% Hierarchical Models
Note: This chapter has not been revised for the new format and Church engine. Some content may be incomplete! Some example may not work!
Human knowledge is organized hierarchically into levels of abstraction. For instance, the most common or basic-level categories (e.g. dog, car) can be thought of as abstractions across individuals, or more often across subordinate categories (e.g., poodle, Dalmatian, Labrador, and so on). Multiple basic-level categories in turn can be organized under superordinate categories: e.g., dog, cat, horse are all animals; car, truck, bus are all vehicles. Some of the deepest questions of cognitive development are: How does abstract knowledge influence learning of specific knowledge? How can abstract knowledge be learned? In this section we will see how such hierarchical knowledge can be modeled with hierarchical generative models: generative models with uncertainty at several levels, where lower levels depend on choices at higher levels.

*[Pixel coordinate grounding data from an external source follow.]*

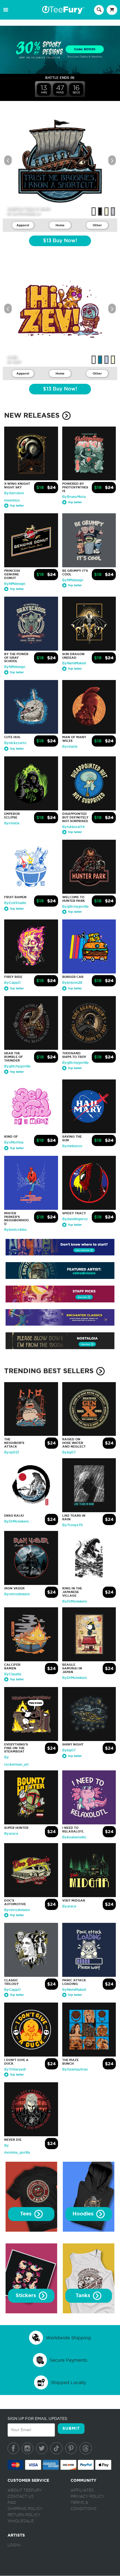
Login (14, 2545)
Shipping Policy (25, 2509)
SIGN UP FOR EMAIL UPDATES (37, 2418)
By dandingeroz (75, 1219)
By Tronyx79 (72, 1525)
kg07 (16, 362)
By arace (11, 1833)
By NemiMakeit (74, 663)
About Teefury (25, 2490)
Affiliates (82, 2490)
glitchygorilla (26, 213)
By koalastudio (74, 1837)
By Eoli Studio (15, 903)
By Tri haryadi (15, 2069)
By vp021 (11, 1452)
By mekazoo (72, 1146)
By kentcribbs (15, 1229)
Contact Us (21, 2497)
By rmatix (70, 746)
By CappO (12, 982)
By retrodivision (17, 1594)
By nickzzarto (15, 743)
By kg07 (69, 1452)
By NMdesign (14, 583)
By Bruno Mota (74, 496)
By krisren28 (72, 982)
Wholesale (21, 2521)
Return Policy (24, 2515)
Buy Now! (60, 240)
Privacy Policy (87, 2497)
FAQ (12, 2503)
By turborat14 (73, 827)
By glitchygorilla (75, 906)
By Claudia (12, 1674)
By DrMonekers (16, 1521)
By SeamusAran (75, 2069)
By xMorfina (13, 1142)
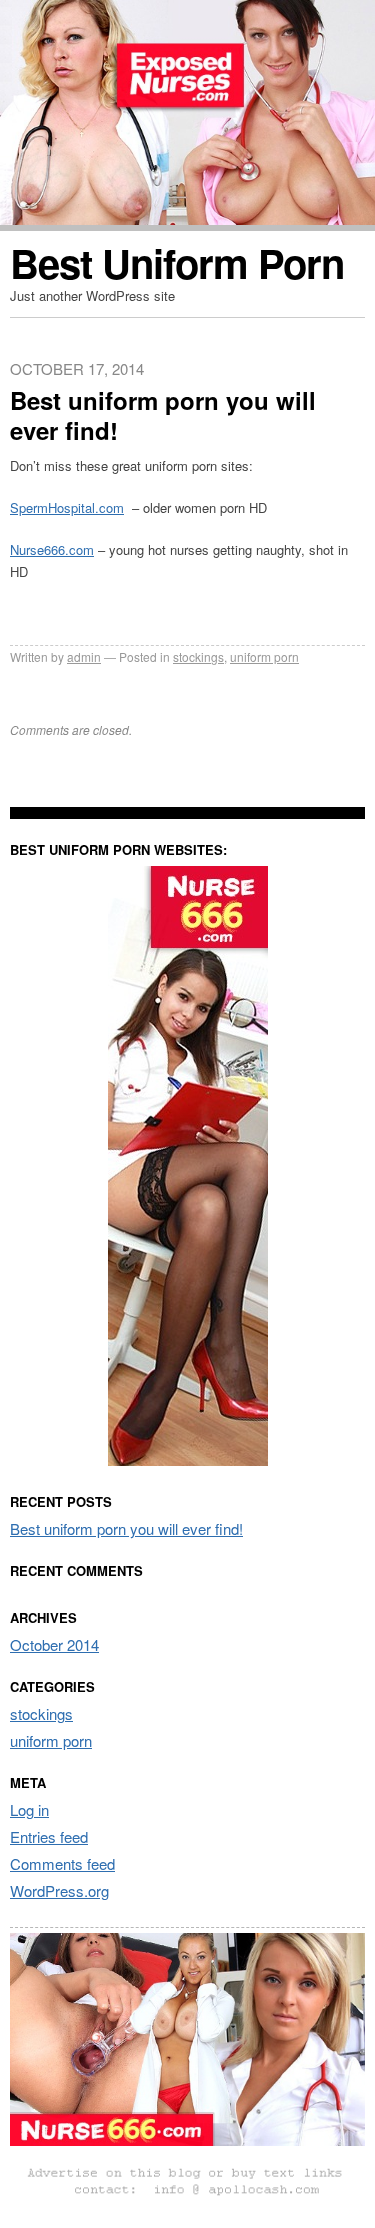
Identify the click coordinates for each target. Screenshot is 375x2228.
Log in (29, 1809)
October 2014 (54, 1644)
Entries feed (49, 1836)
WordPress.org (59, 1890)
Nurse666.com (52, 549)
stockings (198, 656)
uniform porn (264, 656)
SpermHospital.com (67, 507)
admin (84, 656)
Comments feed (62, 1863)
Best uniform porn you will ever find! (126, 1528)
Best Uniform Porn (177, 262)
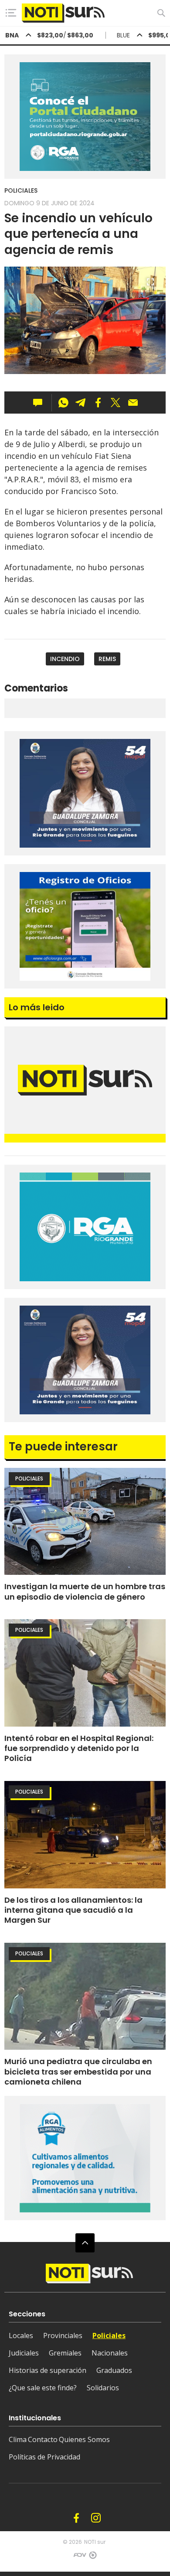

Hierarchical models allow us to capture the shared latent structure underlying observations of multiple related concepts, processes, or systems -- to abstract out the elements in common to the different sub-concepts, and to filter away uninteresting or irrelevant differences. Perhaps the most familiar example of this problem occurs in learning about categories. Consider a child learning about a basic-level kind, such as dog or car. Each of these kinds has a prototype or set of characteristic features, and our question here is simply how that prototype is acquired.
The task is challenging because real-world categories are not homogeneous. A basic-level category like dog or car actually spans many different subtypes: e.g., poodle, Dalmatian, Labrador, and such, or sedan, coupe, convertible, wagon, and so on. The child observes examples of these sub-kinds or subordinate-level categories: a few poodles, one Dalmatian, three Labradors, etc. From this data she must infer what it means to be a dog in general, in addition to what each of these different kinds of dog is like. Knoweldge about the prototype level includes understanding what it means to be a prototypical dog and what it means to be non-prototypical, but still a dog. This will involve understanding that dogs come in different breeds which share features between them, but also differ systematically as well.
As a simplification of this situation consider the following generative process. We will draw marbles out of several different bags. There are five marble colors. Each bag has a certain "prototypical" mixture of colors. This generative process is represented in the following Church example using the Dirichlet distribution (the Dirichlet is the higher-dimensional analogue of the Beta distribution).
(define colors '(black blue green orange red))
(define bag->prototype
(mem (lambda (bag) (dirichlet '(1 1 1 1 1)))))
(define (draw-marbles bag num-draws)
(repeat num-draws
(lambda () (multinomial colors (bag->prototype bag)))))
(hist (draw-marbles 'bag 50) "first sample")
(hist (draw-marbles 'bag 50) "second sample")
(hist (draw-marbles 'bag 50) "third sample")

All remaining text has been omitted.